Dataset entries

⁂

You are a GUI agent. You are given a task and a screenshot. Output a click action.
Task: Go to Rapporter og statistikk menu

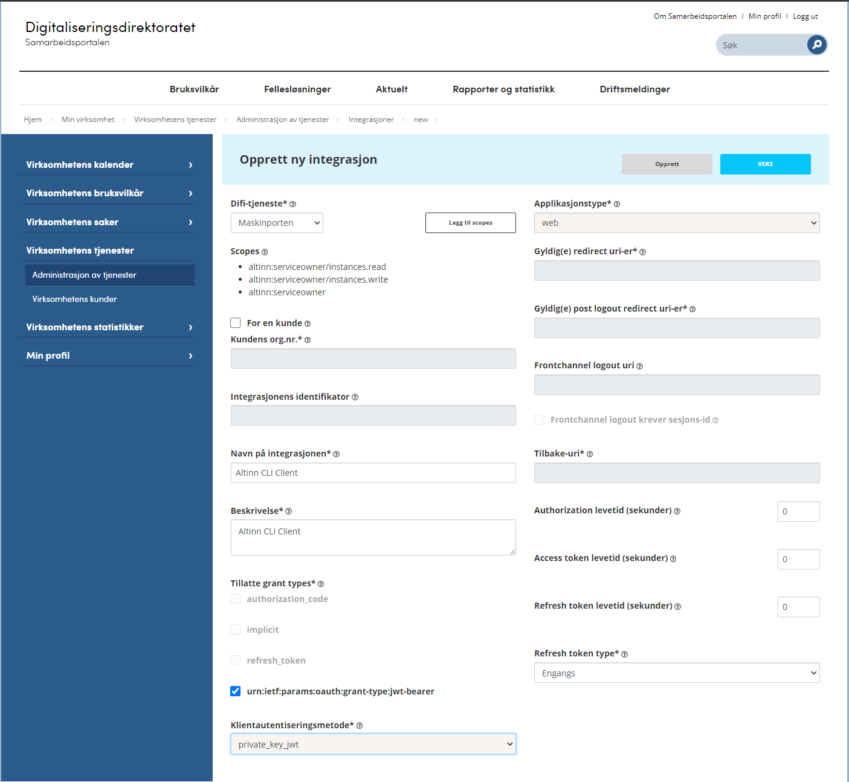pos(503,89)
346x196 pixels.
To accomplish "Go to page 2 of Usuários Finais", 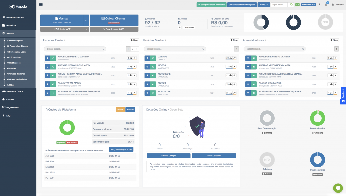I will pos(132,49).
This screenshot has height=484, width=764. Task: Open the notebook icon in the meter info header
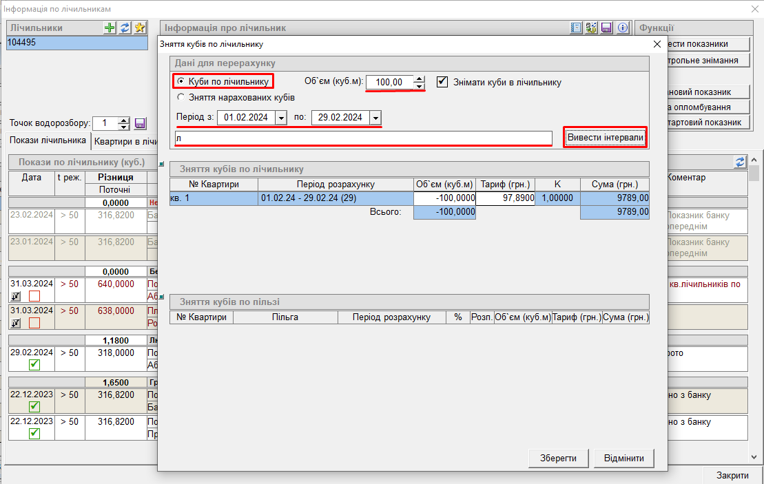577,28
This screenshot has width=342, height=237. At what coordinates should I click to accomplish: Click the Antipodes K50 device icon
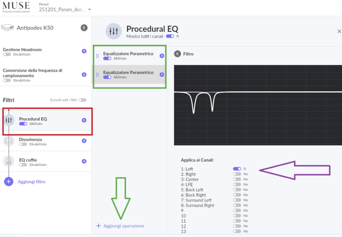coord(8,28)
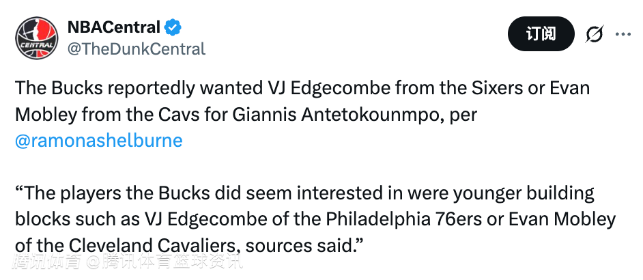
Task: Open the Grok explain-post icon
Action: tap(595, 34)
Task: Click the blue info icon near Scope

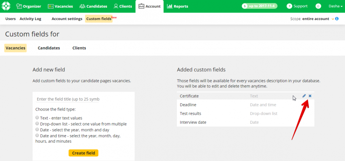Action: click(x=337, y=19)
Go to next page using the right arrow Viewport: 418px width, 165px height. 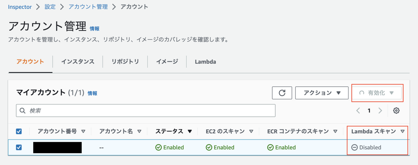pyautogui.click(x=380, y=111)
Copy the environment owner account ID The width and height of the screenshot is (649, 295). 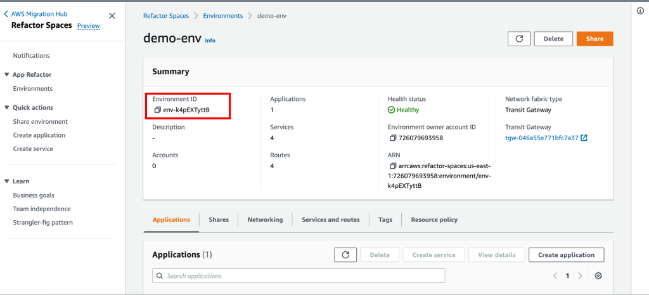393,138
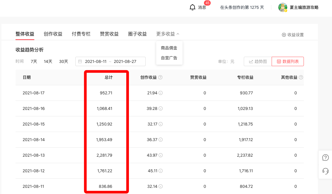Choose 自营广告 in the dropdown menu

point(169,58)
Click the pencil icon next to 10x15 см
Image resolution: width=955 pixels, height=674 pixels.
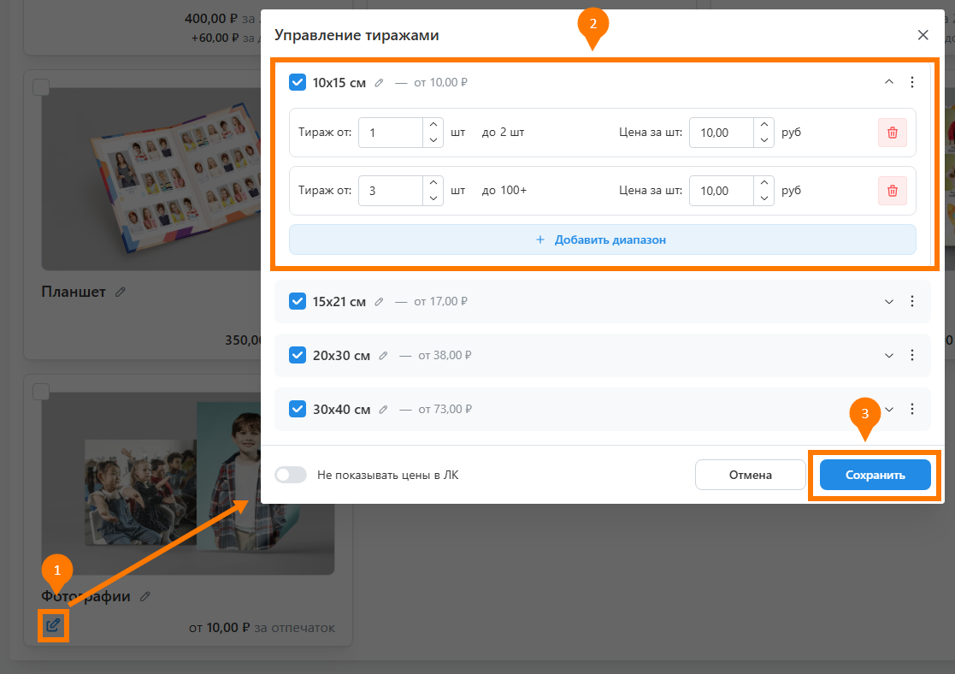coord(380,83)
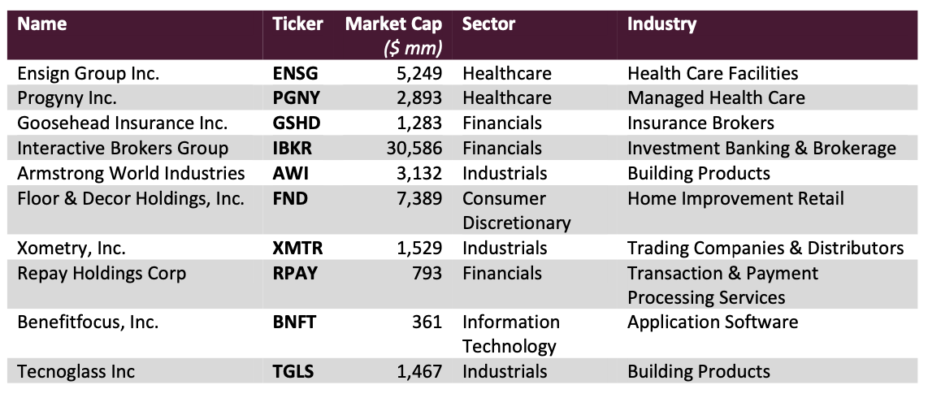
Task: Click the Industry column header
Action: (661, 24)
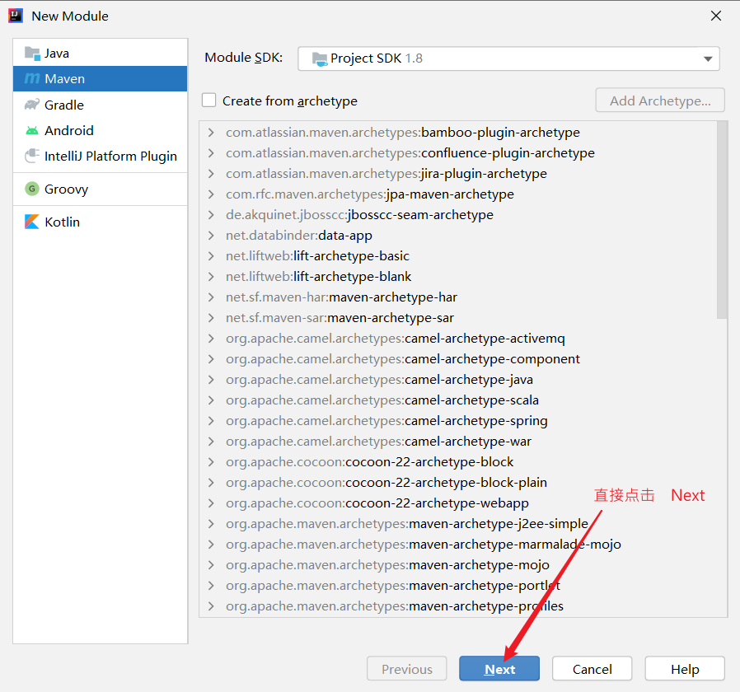Select the Java module type icon

point(32,54)
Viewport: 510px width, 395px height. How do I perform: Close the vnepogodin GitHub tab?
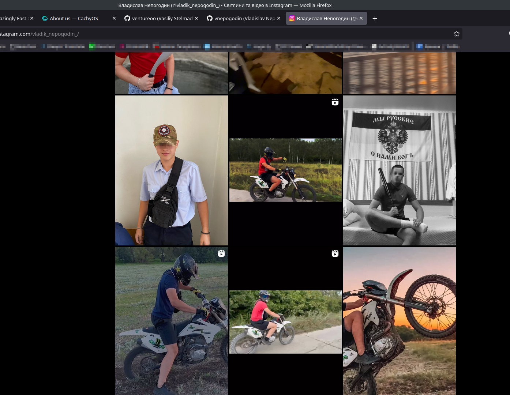(279, 18)
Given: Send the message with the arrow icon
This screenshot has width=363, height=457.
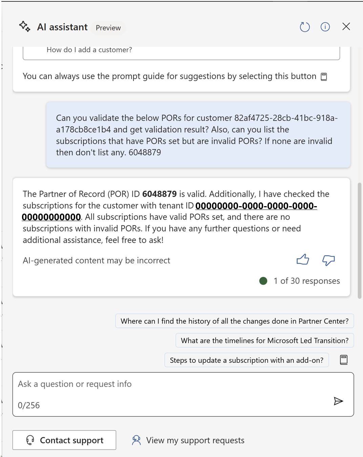Looking at the screenshot, I should pos(338,401).
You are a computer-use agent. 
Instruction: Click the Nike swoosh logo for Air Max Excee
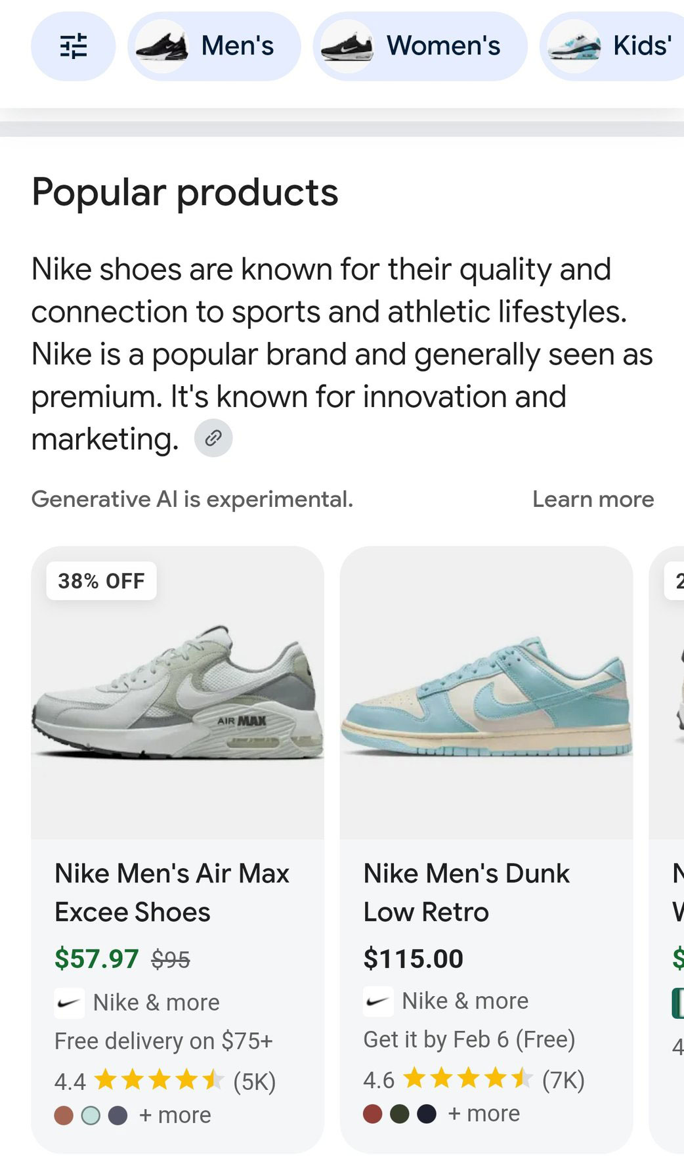coord(70,1001)
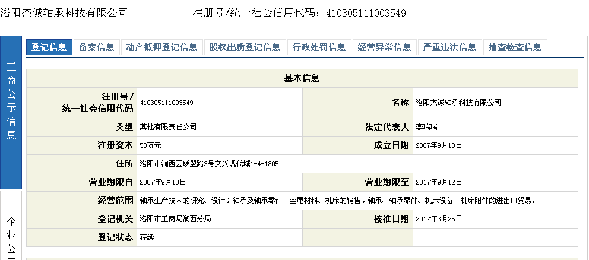Go to the 严重违法信息 tab
Image resolution: width=589 pixels, height=260 pixels.
pyautogui.click(x=450, y=47)
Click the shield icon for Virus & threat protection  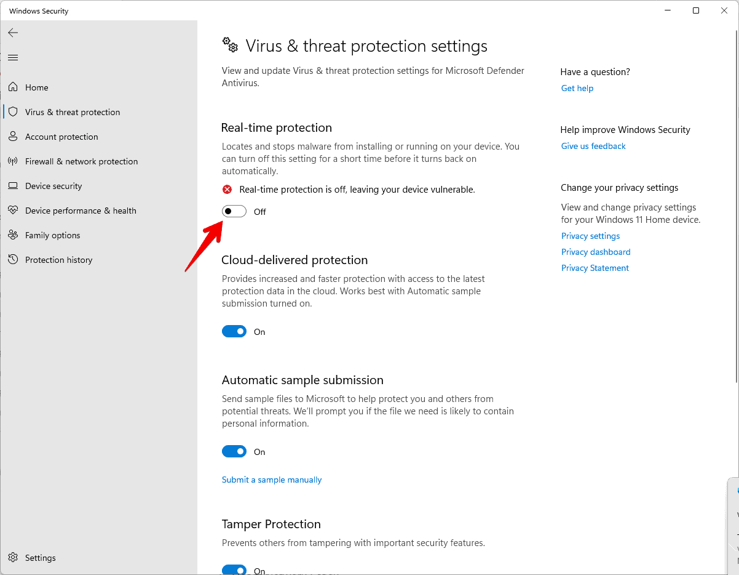pyautogui.click(x=13, y=111)
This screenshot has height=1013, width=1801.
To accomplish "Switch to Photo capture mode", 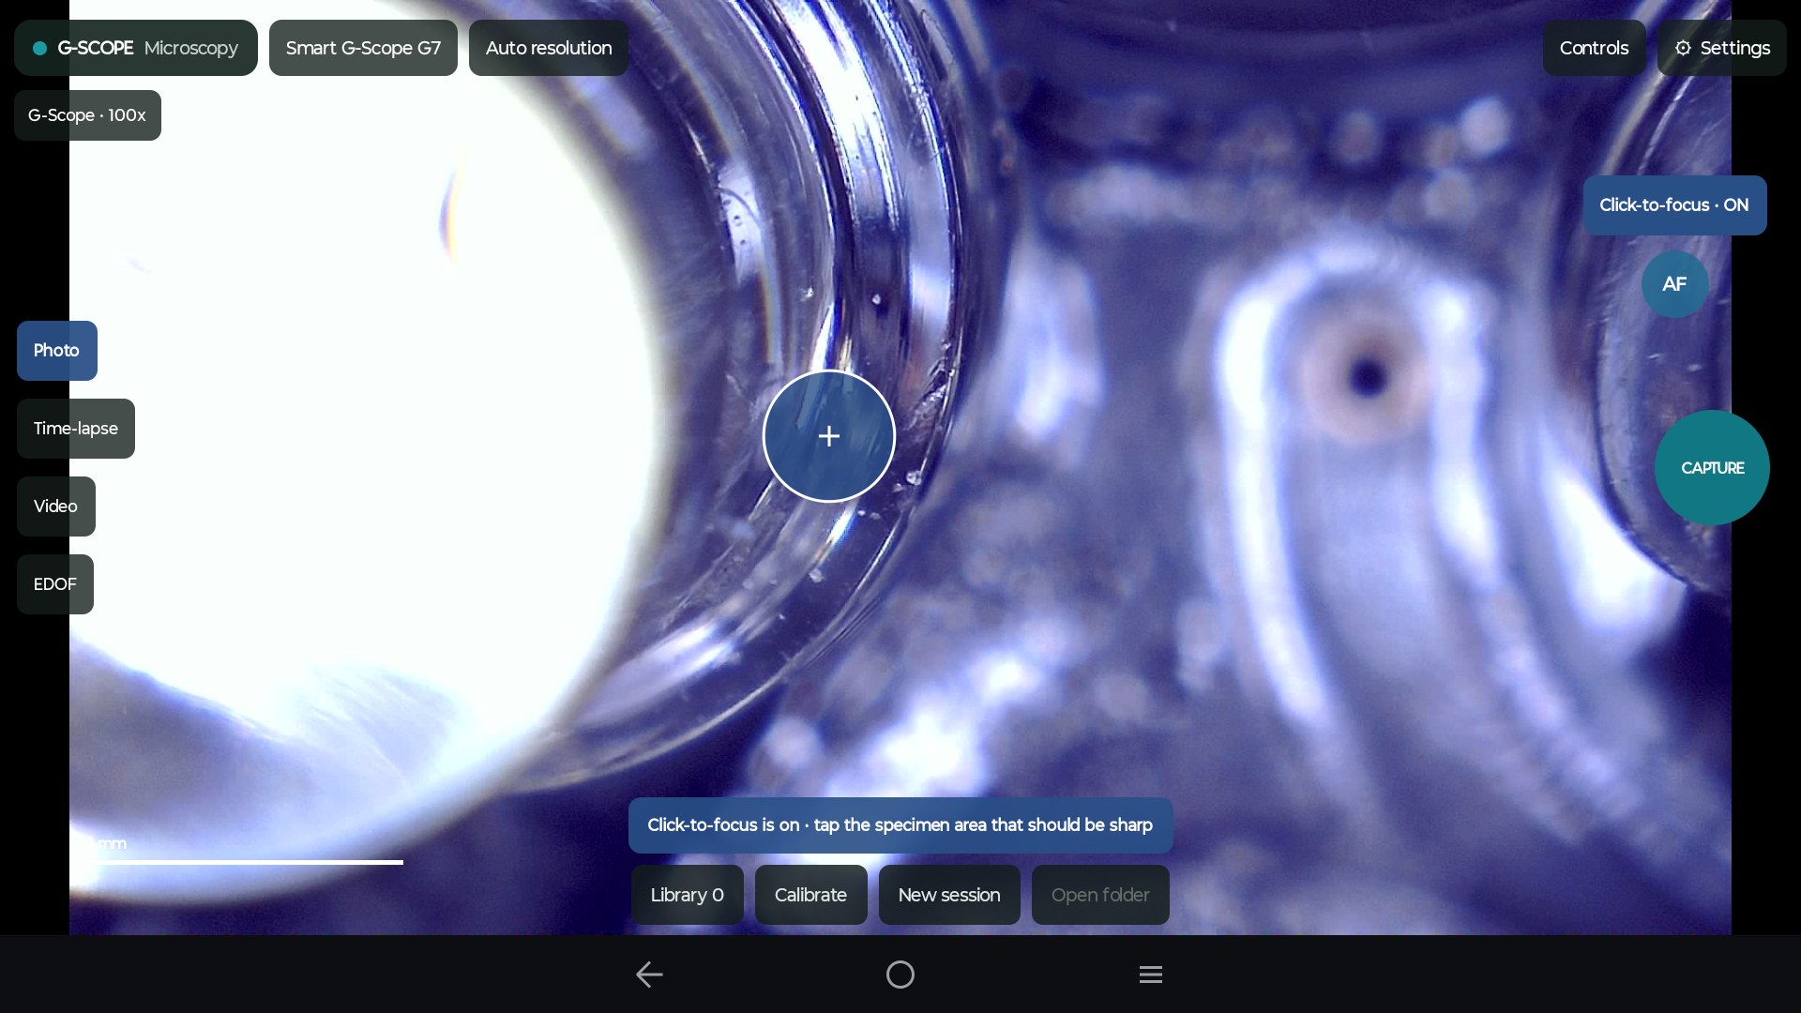I will click(57, 351).
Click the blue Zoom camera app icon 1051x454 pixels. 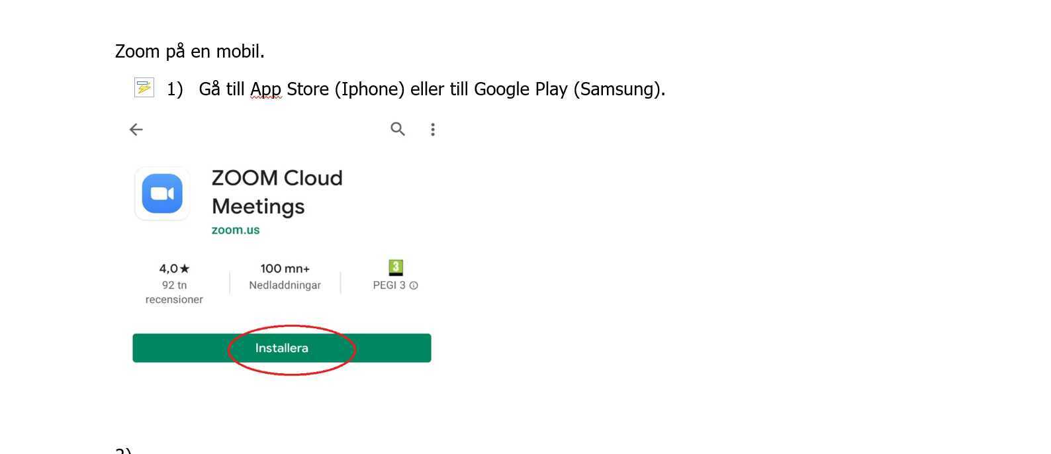coord(162,193)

⁂

» Task requirements: Look through the data above for lines holding the word "agent". State how many there are and nothing else.

» Finished task: 2